The role of canonical Wnt signaling has been widely demonstrated in several tumor types [54].
Wnt pathway could be also activated by fibroblast-secreted exosomes that contain active Wnt ligands or β-catenin-promoting motility and invasiveness of breast cancer cells [55].
The balance between Wnt and Dkk-1 activity determines the nature of bone metastasis in prostate cancer: Several studies have showed in preclinical settings that Wnt activation or inhibition are, respectively, linked to sclerotic and lytic bone lesions [51,52,58]. Indeed, prostate cancers usually express lower levels of Dkk-1 compared to normal prostate tissues, presenting mostly sclerotic metastases [53].
Higher Dkk-1 serum levels are associated with poorer OS, as demonstrated by Rachner et al. [59]. Prognostic value of Wnt–DKK1 axis was further investigated by Chen et al. who showed that high expression of miR34a in primary tumor, a negative regulator of the Wnt downstream effector TCF7, was found to be correlated to an improved OS in a retrospective analysis of 24 patients with metastatic prostate cancer [60].
BHQ88O is a fully human anti-DKK1 neutralizing immunoglobulin G1 (IgG1) with high affinity for his target. The phase Ib trial showed that BHQ880 in combination with zoledronic acid and anti-myeloma therapy was well tolerated and demonstrated potential clinical activity in patients with relapsed/refractory multiple myeloma [61].
3.5 CXCR4/CXCL12
The chemokine CXCL12, called also SDF-1, is a chemoattracted cytokines that binding its receptors (CXCR4 and CXCR7) regulates cellular migration. Several studies have demonstrated the involvement of CXCL12–CXCR4–CXCR7 axis in the establishment of metastases from different tumors [62]. Indeed, in prostate, cancer high levels of CXCL12 regulates the metastatic spread in the bone marrow and the binding with its receptors activates divergent cellular responses such as cell survival, proliferation, and angiogenesis. Moreover, high levels of CXCR7 protein are associated to most aggressive tumors and promotes the release of proangiopoietic factors such as IL-8 and VEGF [63].

============

**THE PROBLEM:** Resume the passage on Wnt and CXCL12 signaling in cancer metastasis, starting right after its final sentence. These rows were taken from a separate source.

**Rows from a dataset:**
============

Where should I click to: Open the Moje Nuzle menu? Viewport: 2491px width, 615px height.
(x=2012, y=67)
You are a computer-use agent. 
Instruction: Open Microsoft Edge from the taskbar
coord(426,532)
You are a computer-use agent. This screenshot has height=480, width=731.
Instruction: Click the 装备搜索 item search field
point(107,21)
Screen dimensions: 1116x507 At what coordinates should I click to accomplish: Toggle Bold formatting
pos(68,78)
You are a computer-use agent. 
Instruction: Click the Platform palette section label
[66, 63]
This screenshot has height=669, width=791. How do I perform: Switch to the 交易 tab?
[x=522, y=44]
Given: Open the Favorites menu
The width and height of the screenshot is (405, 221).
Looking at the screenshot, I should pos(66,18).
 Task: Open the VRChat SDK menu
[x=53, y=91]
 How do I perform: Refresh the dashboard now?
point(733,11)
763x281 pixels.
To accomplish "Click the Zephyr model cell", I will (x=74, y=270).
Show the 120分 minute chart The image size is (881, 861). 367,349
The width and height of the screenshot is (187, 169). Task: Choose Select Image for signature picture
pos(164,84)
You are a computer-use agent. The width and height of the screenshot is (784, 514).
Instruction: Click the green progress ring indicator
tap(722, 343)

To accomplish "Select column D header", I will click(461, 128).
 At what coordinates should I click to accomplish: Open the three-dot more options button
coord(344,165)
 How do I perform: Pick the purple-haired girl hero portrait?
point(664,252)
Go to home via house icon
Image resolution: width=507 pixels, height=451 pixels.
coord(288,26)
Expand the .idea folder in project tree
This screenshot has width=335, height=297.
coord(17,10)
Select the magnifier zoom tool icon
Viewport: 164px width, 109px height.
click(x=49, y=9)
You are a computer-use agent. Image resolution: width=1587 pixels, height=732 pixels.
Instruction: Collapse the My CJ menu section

============

**REPLY TO THE EXERCISE:**
In breast cancer, CXCR4 and CXCL12 have a key role in the metastatic process as showed by Muller and colleagues who observed a higher expression of CXCR4 in breast tumor samples compared to normal breast tissues. Moreover, CXCR4 expression in primary tumor could predict bone metastasis occurrence over visceral metastasis onset in a case series of 40 patients with breast cancer [64]. CXCR4 down-streamed signal activated by CXCL12 causes actin polymerization and pseudopodia formation, promoting migration [65]. CXCR4–CXCL12 axis is also activated by mesenchymal stem cells and is crucial for melanoma tumor cells extravasation to the bone marrow [66].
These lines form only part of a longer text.